▸ **WHAT THE EXERCISE ASKS**
Copy the records below, swapping "html" for "HTML" and leaving everything else unchanged.
[Start INPUT MATERIAL]
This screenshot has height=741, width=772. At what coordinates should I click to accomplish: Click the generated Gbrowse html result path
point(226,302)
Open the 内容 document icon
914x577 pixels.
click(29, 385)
[End INPUT MATERIAL]
▸ **SOLUTION FOR THIS EXERCISE**
This screenshot has height=741, width=772. At what coordinates should I click to accomplish: Click the generated Gbrowse HTML result path
point(226,302)
Open the 内容 document icon
914x577 pixels.
click(29, 385)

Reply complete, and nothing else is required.